C’est de ce heurt qu’est né ce monstre conceptuel, l’islamo-gauchisme – et la dernière polémique visant le monde de la recherche, fruit de la convergence désastreuse entre les discours d’une sinistre ministre (illustration de la perversité du « en même temps » macronien), les cris de pamphlétaires revanchards et les approximations de journalistes pressés. Primo : les nostalgériques et leurs alliés sont bardés de certitudes. Secundo : les chercheurs les battent en brèche. Tertio : c’est donc que ces chercheurs sont porteurs d’une idéologie gauchiste. Misère de la philosophie ministérielle et médiatique.

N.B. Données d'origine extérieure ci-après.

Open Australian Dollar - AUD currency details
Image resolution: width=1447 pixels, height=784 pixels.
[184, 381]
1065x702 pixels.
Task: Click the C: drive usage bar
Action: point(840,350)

En 1961, le grand historien Charles-André Julien ferraillait déjà contre les partisans acharnés de l’Algérie française : « Ils se sont installés à contre-courant de toute évolution, ils ont bloqué l’histoire » (préface aux Français d’Algérie, de Pierre Nora). Ou en tout cas, ils ont essayé. Car ils auraient pu brûler entièrement Alger et Oran, ils auraient pu torturer encore plus d’adversaires, français et arabes, assassiner plus de Boumendjel et d’Audin, l’indépendance de l’Algérie eût été tout de même conquise. C’est cela qui, aujourd’hui encore, nourrit leur rage.